What's the meaning of TextEncoder.BERT_SPECIAL_COUNT, TextEncoder.TextEncoder.BERT_UNUSED_COUNT

Separius / BERT-keras

Keras implementation of BERT with pre-trained weights

GNU General Public License v3.0

813 stars 196 forks source link

What's the meaning of TextEncoder.BERT_SPECIAL_COUNT, TextEncoder.TextEncoder.BERT_UNUSED_COUNT #16

Open ChiuHsin opened 5 years ago

ChiuHsin commented 5 years ago

When I use the BERT-keras, I don't understand this part: class TextEncoder: PAD_OFFSET = 0 MSK_OFFSET = 1 BOS_OFFSET = 2 DEL_OFFSET = 3 # delimiter EOS_OFFSET = 4 SPECIAL_COUNT = 5 NUM_SEGMENTS = 2 BERT_UNUSED_COUNT = 99 # bert pretrained models BERT_SPECIAL_COUNT = 4 # they don't have DEL Why would you set it up like this? and the BERT_UNUSED_COUNT = 99 BERT_SPECIAL_COUNT = 4 are used in load_google_bert.

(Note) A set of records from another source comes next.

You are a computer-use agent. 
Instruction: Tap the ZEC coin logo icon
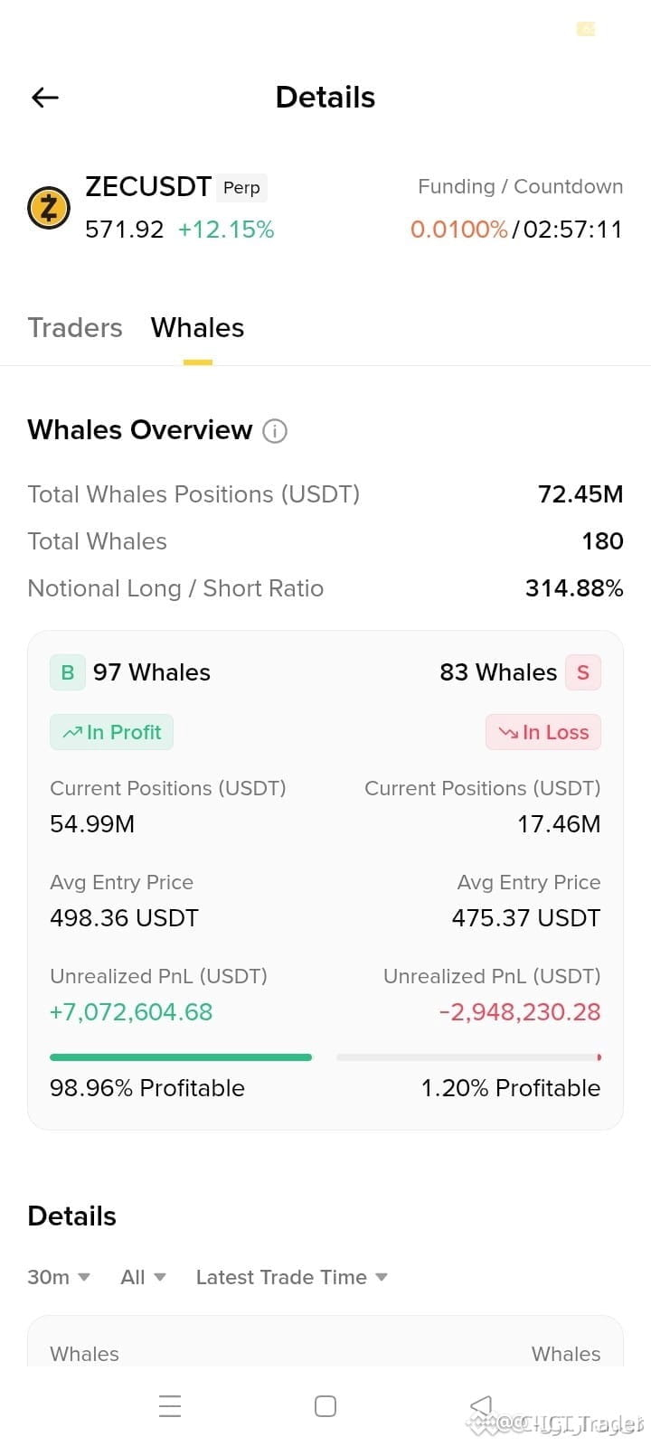[49, 208]
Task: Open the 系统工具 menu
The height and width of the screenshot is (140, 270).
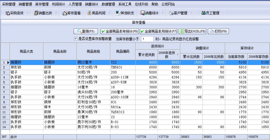Action: (125, 4)
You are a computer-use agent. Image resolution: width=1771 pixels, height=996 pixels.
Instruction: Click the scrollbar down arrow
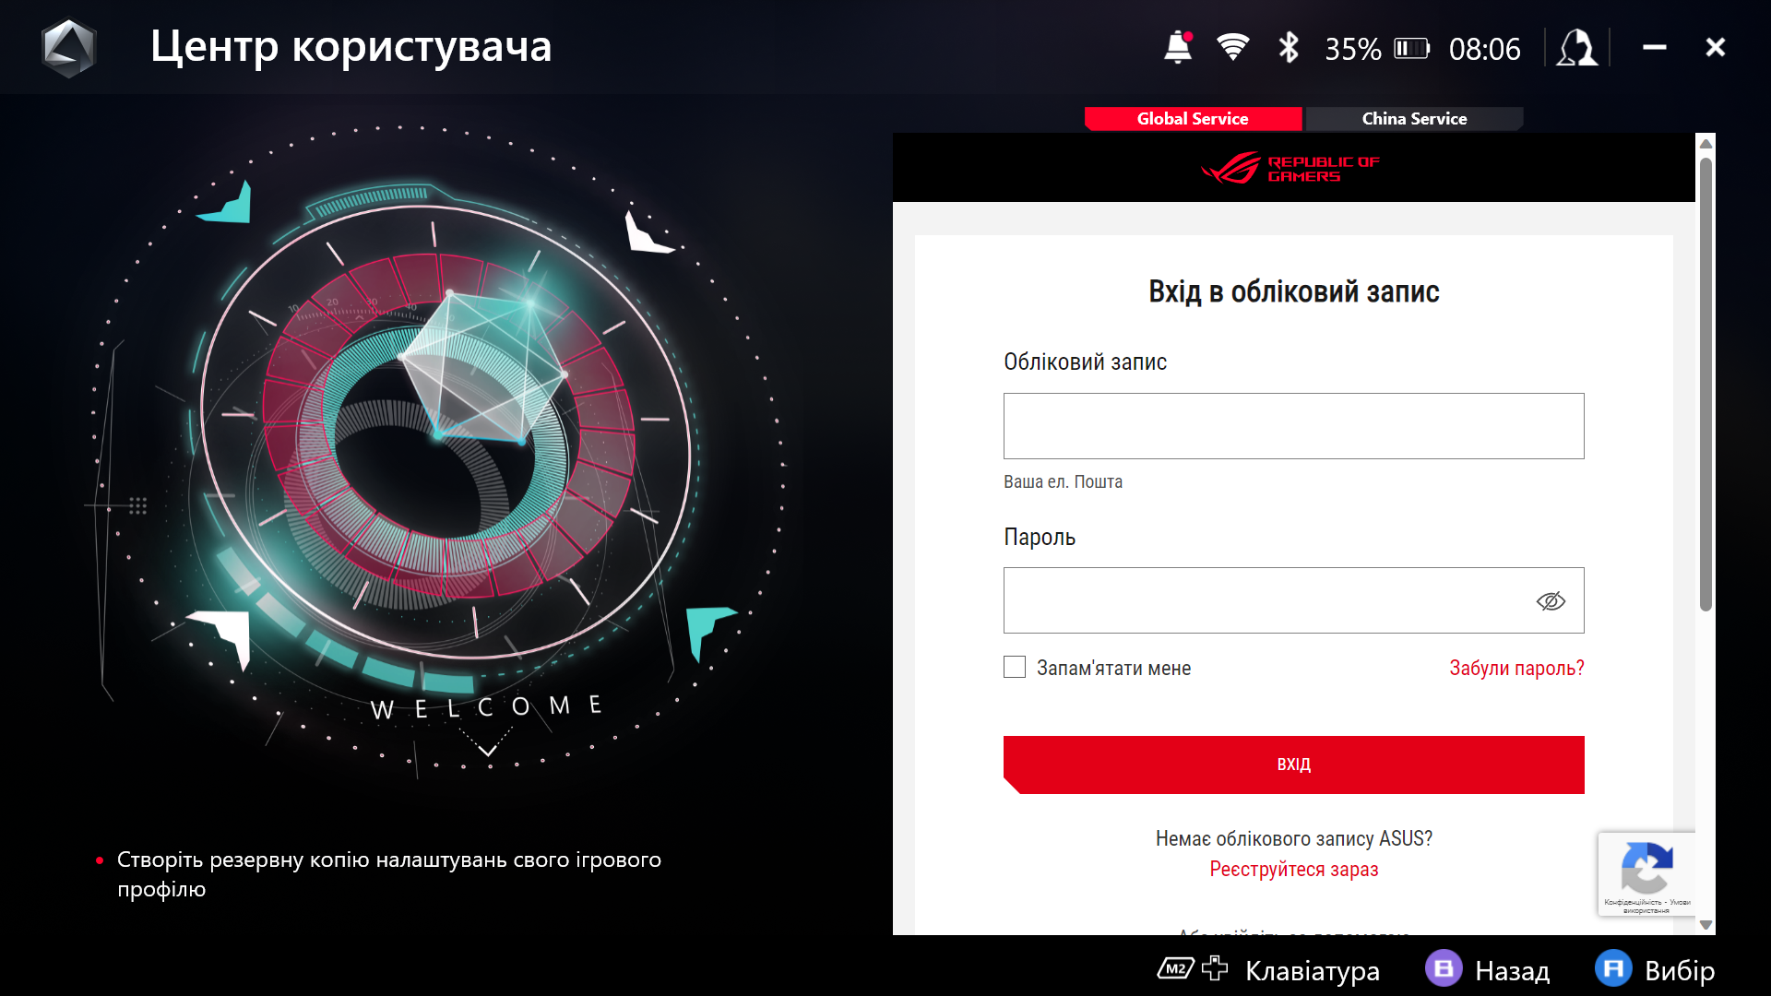tap(1706, 924)
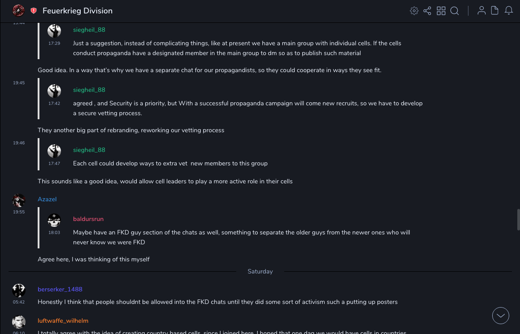Click baldursrun's skull avatar in quote

pyautogui.click(x=54, y=220)

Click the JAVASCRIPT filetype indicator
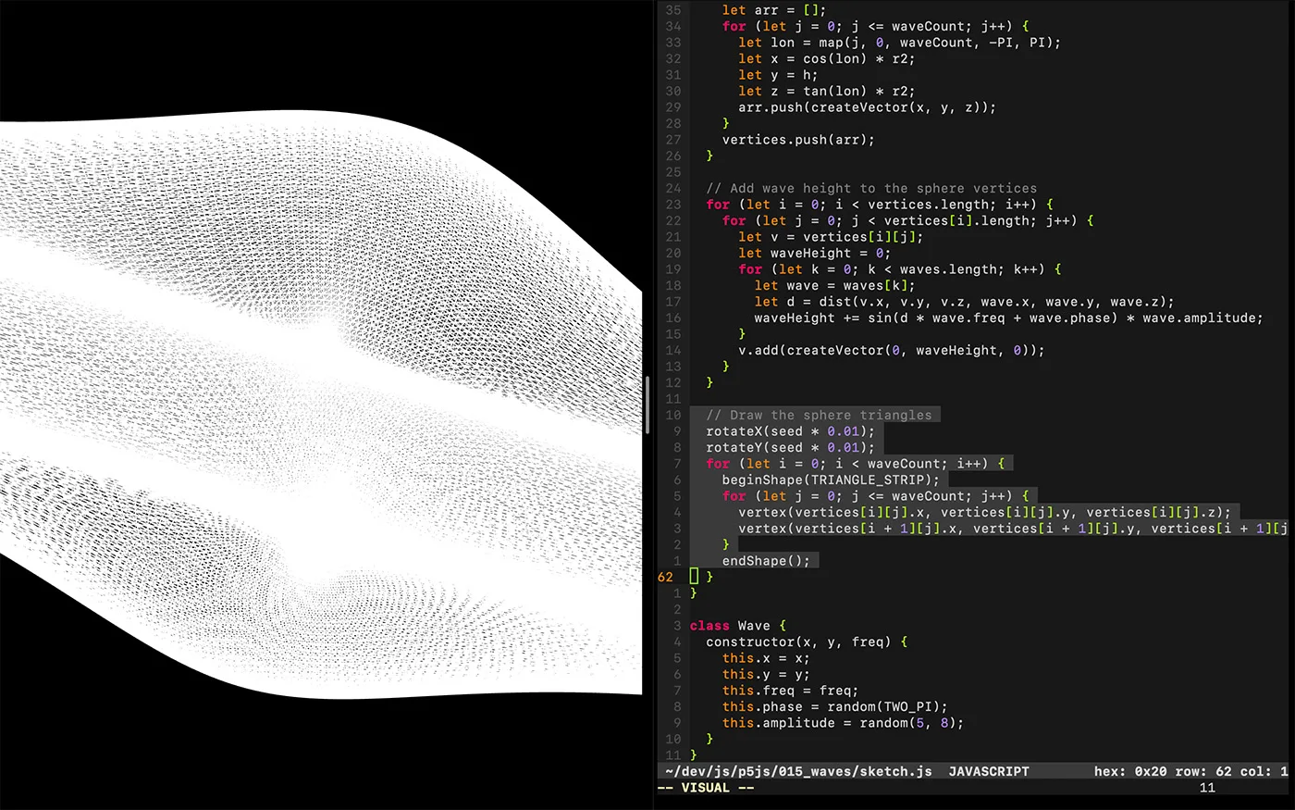988,771

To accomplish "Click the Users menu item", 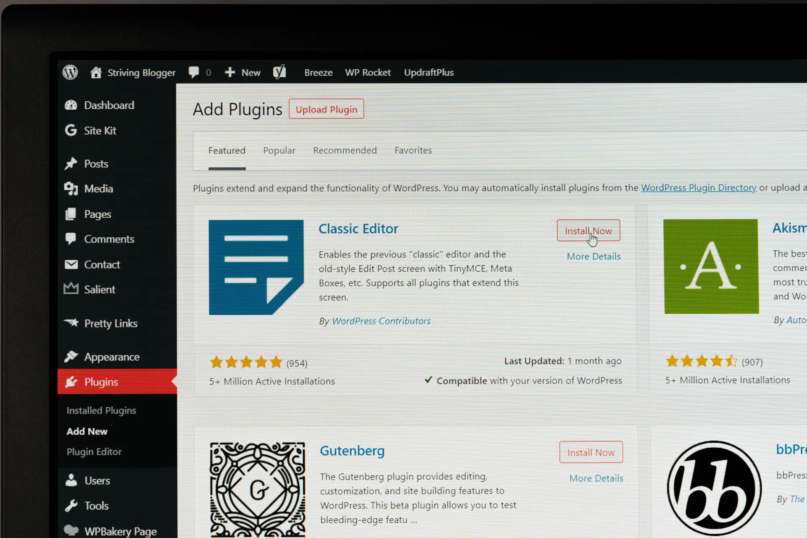I will (97, 480).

Separius commented 5 years ago

Hi, There are some special tokens in the vocabulary(for example BOS stands for Beginning Of Sentence) and we can either put them at the beginning of a lookup table(embedding) or at the end. I decided to put them at the beginning. And for the "UNUSED_COUNT" you can check the vocab files in pretrained BERT models.

Separius commented 5 years ago

Ah, you might be confused by their usage, right? Let's say you want to feed a sentence into your network, so you should add the BOS and EOS tokens to your sentence and you should know their locations in the embedding table

ChiuHsin commented 5 years ago

I see, but when I load_google_bert model, the vocab_size = vocab_size - TextEncoder.BERT_SPECIAL_COUNT - TextEncoder.BERT_UNUSED_COUNT, but it doesn't match when w_id ==2 'weights[w_id][vocab_size + TextEncoder.EOS_OFFSET] = saved[3 + TextEncoder.BERT_UNUSED_COUNT] ' this line can not load the weight.

Separius commented 5 years ago

@ChiuHsin I guess you are right, and it seems that you were able to solve it(based on the other issue you posted) can you please send a pull request to correct this problem? thanks!